JCCA would only use this model in “the most unusual circumstances,” Richter said, to care for residents who would otherwise be eligible for psychiatric hospitals or mental health residences.

But advocates for foster youth say that putting young people in more restrictive environments is not the answer. Foster care programs are not supposed to be juvenile jails or psychiatric hospitals, said Shereen White, the director of advocacy and policy at Children’s Rights. “How about we look at the quality of care these kids are getting in the first place? Did they get the services they’re entitled to in the community?” she said. “Are they getting proper, comprehensive treatment” on the foster care campus?

What everyone agrees on is that when foster care fails to keep young people safe, there is another system that always has room and can’t turn them away: juvenile justice.

In July, Michelle filed a petition in family court, requesting that a judge send Janemarie to a more controlled setting. Janemarie wasn’t safe, she said. But what Janemarie got was not a residential mental health program: The judge sent her to a juvenile lockup, saying that all the fighting, the running away, the refusing to go to school were violations of her probation.

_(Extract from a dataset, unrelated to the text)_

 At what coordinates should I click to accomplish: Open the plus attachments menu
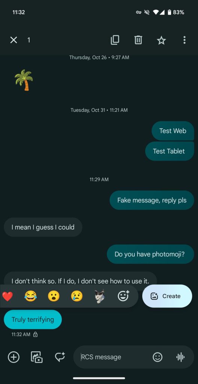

The day Michelle watched Janemarie walk into court in handcuffs, “that was a heartbreak,” she said. “She’s a child who on every level has been failed.”

But there’s also comfort in knowing where Janemarie is and that she can’t run away. “I can sleep at night,” Michelle said. “And maybe she’ll finally get the help she needs. This child suffers so greatly. If they’re smart and they get the right people in there, they’ll see through her antics and behaviors. She needs all systems go, red lights flashing. Hopefully they’ll see that.”